GIVEN TEXT below:
The gist of the work is that Parker’s team have created a hybrid biological machine that “swims” like a jellyfish by growing rat heart muscle cells on a patterned sheet of polydimethylsiloxane.  The researchers are using the technique to explore muscular pumps, but the result opens the door to new technologies built around biological-non biological hybrids.

Ed Yong’s July 22, 2012 article for Nature (as mentioned by Andrew) offers a wider perspective on the work than is immediately evident in either of the news releases (Note: I have removed a footnote),

Bioengineers have made an artificial jellyfish using silicone and muscle cells from a rat’s heart. The synthetic creature, dubbed a medusoid, looks like a flower with eight petals. When placed in an electric field, it pulses and swims exactly like its living counterpart.

“Morphologically, we’ve built a jellyfish. Functionally, we’ve built a jellyfish. Genetically, this thing is a rat,” says Kit Parker, a biophysicist at Harvard University in Cambridge, Massachusetts, who led the work. The project is described today in Nature Biotechnology.

….

“I think that this is terrific,” says Joseph Vacanti, a tissue engineer at Massachusetts General Hospital in Boston. “It is a powerful demonstration of engineering chimaeric systems of living and non-living components.”
End of GIVEN TEXT.
MATERIAL SHOWN below:
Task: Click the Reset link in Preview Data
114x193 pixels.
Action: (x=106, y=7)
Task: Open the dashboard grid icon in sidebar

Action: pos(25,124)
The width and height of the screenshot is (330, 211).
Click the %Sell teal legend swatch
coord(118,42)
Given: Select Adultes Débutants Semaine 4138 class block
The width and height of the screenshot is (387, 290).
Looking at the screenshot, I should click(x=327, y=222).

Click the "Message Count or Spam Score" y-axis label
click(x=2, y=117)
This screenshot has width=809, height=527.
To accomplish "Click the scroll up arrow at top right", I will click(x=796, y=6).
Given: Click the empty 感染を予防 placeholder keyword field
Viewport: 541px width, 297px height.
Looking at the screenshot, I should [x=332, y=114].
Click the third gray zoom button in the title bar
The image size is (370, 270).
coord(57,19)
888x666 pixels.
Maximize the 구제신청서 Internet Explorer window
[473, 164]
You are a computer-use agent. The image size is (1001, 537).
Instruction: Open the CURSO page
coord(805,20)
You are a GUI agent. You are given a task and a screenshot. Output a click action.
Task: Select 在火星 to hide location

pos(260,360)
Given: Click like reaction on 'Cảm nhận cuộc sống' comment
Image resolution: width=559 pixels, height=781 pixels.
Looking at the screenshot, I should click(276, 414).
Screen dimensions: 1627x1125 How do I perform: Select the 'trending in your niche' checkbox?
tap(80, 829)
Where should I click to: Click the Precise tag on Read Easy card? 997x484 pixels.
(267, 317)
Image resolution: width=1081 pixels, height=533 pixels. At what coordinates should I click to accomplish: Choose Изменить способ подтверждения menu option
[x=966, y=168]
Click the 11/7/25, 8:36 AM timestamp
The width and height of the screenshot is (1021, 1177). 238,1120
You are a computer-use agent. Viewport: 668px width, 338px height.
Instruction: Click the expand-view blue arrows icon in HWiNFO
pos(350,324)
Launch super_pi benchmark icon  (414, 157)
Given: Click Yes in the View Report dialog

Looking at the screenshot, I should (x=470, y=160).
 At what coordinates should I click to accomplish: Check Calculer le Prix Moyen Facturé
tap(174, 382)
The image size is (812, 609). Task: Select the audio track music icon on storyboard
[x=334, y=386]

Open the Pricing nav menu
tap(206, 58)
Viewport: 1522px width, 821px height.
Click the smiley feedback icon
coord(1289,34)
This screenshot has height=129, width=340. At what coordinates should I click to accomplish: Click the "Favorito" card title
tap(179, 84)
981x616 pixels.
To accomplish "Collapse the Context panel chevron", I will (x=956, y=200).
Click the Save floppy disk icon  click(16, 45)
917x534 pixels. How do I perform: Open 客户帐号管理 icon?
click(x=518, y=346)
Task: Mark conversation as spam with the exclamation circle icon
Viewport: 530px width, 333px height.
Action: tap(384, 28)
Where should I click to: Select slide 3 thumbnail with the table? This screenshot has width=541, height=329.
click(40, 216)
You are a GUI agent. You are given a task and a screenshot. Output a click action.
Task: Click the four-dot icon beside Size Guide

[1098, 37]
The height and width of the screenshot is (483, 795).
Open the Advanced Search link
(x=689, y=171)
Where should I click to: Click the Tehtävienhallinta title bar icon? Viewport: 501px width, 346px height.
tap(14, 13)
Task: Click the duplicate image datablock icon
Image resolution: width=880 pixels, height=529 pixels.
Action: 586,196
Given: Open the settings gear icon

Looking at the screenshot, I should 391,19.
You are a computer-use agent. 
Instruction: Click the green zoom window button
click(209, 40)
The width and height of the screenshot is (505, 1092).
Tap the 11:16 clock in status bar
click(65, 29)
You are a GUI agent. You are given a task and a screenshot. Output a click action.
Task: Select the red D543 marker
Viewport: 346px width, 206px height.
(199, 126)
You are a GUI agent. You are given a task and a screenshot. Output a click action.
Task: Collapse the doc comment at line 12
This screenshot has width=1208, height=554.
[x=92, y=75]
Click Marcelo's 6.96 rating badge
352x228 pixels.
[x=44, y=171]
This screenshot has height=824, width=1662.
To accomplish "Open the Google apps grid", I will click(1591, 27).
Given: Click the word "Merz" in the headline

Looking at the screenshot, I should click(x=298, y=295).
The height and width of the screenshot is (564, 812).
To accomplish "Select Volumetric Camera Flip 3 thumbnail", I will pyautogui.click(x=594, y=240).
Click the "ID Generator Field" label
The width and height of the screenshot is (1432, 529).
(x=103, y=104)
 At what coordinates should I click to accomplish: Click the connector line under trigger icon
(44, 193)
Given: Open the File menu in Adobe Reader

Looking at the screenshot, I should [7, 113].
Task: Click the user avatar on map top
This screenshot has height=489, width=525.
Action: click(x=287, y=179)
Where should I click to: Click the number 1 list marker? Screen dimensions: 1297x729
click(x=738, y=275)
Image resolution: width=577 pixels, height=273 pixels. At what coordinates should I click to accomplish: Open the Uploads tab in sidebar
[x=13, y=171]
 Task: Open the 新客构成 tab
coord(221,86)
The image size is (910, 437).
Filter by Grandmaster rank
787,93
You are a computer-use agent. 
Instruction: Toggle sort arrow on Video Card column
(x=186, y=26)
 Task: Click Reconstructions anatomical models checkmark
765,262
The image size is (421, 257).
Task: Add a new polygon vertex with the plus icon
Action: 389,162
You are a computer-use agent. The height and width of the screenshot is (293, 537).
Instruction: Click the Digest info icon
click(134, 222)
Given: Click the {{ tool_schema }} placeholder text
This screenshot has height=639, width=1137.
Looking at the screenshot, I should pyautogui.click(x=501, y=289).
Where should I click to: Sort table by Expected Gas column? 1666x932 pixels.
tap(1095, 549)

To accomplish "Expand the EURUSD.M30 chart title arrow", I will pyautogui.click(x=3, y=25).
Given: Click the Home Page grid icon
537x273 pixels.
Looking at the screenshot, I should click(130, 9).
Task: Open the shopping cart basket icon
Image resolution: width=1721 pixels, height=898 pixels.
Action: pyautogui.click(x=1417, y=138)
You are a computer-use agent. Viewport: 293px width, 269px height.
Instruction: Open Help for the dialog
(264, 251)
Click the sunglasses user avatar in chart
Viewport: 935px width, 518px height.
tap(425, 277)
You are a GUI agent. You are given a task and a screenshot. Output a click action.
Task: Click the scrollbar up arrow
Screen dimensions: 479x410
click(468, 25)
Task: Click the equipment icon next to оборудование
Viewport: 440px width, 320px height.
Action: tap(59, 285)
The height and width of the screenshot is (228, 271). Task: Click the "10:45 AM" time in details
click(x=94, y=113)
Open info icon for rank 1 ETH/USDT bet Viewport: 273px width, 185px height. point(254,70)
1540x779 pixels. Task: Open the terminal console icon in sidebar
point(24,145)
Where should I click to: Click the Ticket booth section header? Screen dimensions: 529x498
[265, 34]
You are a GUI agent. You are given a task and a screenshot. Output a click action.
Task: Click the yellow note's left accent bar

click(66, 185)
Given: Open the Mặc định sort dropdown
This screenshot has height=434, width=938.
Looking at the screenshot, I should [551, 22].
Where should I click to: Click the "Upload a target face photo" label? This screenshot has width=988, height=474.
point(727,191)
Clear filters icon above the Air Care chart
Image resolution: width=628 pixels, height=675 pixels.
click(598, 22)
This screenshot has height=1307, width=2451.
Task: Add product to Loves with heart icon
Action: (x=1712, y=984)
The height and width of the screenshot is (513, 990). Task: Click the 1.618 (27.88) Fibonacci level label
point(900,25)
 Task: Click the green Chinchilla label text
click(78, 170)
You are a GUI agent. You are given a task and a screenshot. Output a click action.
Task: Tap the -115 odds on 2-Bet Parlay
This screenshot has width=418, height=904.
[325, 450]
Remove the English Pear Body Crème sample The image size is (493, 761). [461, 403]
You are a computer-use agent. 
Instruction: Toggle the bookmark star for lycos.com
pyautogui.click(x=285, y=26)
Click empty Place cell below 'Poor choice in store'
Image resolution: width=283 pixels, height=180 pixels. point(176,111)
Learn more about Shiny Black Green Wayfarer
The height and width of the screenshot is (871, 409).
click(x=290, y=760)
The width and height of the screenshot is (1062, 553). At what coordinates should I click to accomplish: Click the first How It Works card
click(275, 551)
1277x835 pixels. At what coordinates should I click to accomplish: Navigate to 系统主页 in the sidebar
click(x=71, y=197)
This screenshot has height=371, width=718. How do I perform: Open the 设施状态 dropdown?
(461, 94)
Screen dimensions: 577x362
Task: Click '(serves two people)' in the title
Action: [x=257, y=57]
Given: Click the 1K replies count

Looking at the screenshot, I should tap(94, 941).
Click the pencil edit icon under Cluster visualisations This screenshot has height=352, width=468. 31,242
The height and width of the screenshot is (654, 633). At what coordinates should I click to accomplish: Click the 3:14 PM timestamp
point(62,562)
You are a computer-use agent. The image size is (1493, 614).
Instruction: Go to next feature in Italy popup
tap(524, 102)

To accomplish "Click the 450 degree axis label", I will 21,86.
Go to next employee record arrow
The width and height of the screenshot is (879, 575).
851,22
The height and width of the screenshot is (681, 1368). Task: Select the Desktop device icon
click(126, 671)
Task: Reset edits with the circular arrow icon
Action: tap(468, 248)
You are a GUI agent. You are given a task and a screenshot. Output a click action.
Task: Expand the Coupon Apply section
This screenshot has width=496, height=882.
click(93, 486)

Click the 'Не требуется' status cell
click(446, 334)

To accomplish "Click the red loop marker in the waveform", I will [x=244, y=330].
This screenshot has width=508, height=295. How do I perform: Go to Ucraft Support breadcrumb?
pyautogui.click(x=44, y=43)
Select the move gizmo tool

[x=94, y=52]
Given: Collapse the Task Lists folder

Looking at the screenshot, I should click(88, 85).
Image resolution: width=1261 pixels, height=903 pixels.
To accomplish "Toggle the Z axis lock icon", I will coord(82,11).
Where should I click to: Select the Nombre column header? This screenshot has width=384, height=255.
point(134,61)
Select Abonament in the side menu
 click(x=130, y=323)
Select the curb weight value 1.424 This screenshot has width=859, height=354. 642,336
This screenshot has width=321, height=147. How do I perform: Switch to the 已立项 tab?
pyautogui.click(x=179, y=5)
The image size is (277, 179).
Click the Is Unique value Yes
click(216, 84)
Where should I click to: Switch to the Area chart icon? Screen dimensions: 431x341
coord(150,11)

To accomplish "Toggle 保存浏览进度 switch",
End of MATERIAL SHOWN.
**QUESTIONS**
a: Using the passage on the artificial jellyfish, decide whether each statement agrees with it: (i) the synthetic creature looks like a flower with eight petals; (ii) its muscle cells came from a rat's liver; (iii) Joseph Vacanti led the work. Answer yes or no for each, and quote the words from the passage that decide it.
b: Write the next part of the passage on the artificial jellyfish, beginning right after its final sentence.

**ANSWERS FOR EACH ITEM**
a:
(i) Yes: "looks like a flower with eight petals"
(ii) No: "muscle cells from a rat’s heart"
(iii) No: "says Kit Parker, a biophysicist at Harvard University in Cambridge, Massachusetts, who led the work"

b:
Here’s a video from the researchers demonstrating the artificial jellyfish in action,

There’s a lot of material for contemplation but what I’m going to note here is the difference in the messaging. The news releases from the ‘universities’ are very focused on the medical application where the discussion in the science community revolves primarily around the synthetic biology/bioengineering elements. It seems to me that this strategy can lead to future problems with a population that is largely unprepared to deal with the notion of mixing and recombining  genetic material or demonstrations of “of engineering chimaeric systems of living and non-living components.”

Biomimicry, proteins, muscles, and the University of British Columbia’s Dr. Hongbin Li

This morning, I was excited to receive a news release about Dr. Hongbin Li’s recent work which has been published in Nature magazine. A Canada Research Chair in Molecular Nanoscience  and Protein Engineering at the University of British Columbia (Canada), Dr. Li’s work has been featured here before. (Part 1 and Part 2 of the interviews where he patiently answered my uninformed questions about his 2008 work on proteins where he had them behave like shock absorbers.) This latest work builds on his 2008 discoveries and extends them as he considers muscle elasticity.

From the news release,

University of British Columbia researchers have cast artificial proteins into a new solid biomaterial that very closely mimics the elasticity of muscle.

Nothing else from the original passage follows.